Text and element pointing records:
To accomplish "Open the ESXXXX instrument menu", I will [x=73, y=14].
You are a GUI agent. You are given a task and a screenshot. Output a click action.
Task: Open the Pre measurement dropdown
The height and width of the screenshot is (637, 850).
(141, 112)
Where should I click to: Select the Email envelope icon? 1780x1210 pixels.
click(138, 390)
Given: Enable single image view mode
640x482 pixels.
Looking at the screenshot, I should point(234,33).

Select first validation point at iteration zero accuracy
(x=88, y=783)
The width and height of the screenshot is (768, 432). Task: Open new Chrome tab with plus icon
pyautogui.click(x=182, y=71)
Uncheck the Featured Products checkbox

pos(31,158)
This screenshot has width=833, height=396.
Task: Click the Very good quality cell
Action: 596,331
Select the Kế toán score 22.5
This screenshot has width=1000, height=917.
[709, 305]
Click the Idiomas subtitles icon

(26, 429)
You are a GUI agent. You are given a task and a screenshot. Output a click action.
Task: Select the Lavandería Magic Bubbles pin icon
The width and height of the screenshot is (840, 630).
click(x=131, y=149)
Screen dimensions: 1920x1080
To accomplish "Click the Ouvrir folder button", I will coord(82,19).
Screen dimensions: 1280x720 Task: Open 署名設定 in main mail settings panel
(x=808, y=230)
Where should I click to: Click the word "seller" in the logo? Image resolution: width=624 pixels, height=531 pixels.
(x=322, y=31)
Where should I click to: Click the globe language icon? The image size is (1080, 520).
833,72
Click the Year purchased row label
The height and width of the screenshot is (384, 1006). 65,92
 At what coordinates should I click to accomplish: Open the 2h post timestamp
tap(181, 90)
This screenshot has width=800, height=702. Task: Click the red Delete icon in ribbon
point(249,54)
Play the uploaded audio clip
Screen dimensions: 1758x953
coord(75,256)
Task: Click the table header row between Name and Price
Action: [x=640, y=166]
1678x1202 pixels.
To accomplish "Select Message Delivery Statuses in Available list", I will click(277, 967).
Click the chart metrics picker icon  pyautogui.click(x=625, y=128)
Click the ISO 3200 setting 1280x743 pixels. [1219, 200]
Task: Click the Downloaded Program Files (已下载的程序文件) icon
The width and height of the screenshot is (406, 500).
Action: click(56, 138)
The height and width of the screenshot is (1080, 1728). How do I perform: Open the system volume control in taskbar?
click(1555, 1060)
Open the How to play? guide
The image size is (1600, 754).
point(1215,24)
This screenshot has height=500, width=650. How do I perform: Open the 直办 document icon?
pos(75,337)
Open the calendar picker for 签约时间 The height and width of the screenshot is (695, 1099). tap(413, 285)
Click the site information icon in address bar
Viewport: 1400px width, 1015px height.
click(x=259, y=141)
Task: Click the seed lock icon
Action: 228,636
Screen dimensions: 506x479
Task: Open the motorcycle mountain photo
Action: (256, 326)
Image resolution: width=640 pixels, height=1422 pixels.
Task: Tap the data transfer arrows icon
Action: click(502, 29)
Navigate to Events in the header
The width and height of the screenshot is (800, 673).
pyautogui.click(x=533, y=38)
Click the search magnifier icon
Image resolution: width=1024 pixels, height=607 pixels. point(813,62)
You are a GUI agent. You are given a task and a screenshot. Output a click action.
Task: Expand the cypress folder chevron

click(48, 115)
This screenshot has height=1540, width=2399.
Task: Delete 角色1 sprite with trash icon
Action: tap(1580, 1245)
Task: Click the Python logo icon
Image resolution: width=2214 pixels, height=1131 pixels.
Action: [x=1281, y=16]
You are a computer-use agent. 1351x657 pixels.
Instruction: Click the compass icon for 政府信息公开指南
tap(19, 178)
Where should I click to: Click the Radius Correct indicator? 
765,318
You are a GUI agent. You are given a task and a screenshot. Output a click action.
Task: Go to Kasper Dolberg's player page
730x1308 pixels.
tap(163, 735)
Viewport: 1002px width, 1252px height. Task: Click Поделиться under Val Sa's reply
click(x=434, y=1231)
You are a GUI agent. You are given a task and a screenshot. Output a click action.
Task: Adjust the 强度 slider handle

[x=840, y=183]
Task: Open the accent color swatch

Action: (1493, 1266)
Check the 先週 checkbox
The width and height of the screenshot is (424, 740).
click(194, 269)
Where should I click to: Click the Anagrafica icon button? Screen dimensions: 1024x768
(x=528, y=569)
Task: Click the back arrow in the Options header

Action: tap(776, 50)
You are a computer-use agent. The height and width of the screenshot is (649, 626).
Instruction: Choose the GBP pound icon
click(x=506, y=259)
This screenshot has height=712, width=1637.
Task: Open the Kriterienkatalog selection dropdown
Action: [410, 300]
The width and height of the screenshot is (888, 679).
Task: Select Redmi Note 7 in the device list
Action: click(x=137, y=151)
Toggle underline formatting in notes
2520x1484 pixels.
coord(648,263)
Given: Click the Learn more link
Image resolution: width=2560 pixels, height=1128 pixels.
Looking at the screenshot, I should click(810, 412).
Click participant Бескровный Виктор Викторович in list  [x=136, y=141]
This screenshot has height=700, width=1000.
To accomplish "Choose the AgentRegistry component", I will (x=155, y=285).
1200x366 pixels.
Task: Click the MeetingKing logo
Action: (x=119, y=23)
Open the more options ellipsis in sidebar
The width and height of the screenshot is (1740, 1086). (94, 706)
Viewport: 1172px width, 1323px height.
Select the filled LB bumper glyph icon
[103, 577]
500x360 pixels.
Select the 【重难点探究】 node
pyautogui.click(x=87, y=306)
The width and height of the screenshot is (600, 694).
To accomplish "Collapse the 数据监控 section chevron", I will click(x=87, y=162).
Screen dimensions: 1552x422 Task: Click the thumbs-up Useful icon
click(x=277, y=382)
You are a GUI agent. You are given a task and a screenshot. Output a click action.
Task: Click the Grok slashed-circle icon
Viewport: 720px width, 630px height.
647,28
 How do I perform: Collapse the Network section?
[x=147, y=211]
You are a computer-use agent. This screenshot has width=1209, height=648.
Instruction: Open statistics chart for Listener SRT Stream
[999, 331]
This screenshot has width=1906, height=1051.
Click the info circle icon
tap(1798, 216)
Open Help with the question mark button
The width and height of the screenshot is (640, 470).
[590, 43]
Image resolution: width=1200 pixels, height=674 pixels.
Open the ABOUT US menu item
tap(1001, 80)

**GIVEN REQUEST**
Copy the items verbatim, from the start of the items through the line containing "click(x=131, y=149)", inclusive.

**RESULT BELOW**
To accomplish "Open the ESXXXX instrument menu", I will [x=73, y=14].
You are a GUI agent. You are given a task and a screenshot. Output a click action.
Task: Open the Pre measurement dropdown
The height and width of the screenshot is (637, 850).
(141, 112)
Where should I click to: Select the Email envelope icon? 1780x1210 pixels.
click(138, 390)
Given: Enable single image view mode
640x482 pixels.
Looking at the screenshot, I should point(234,33).

Select first validation point at iteration zero accuracy
(x=88, y=783)
The width and height of the screenshot is (768, 432). Task: Open new Chrome tab with plus icon
pyautogui.click(x=182, y=71)
Uncheck the Featured Products checkbox

pos(31,158)
This screenshot has width=833, height=396.
Task: Click the Very good quality cell
Action: 596,331
Select the Kế toán score 22.5
This screenshot has width=1000, height=917.
[709, 305]
Click the Idiomas subtitles icon

(26, 429)
You are a GUI agent. You are given a task and a screenshot. Output a click action.
Task: Select the Lavandería Magic Bubbles pin icon
The width and height of the screenshot is (840, 630).
click(x=131, y=149)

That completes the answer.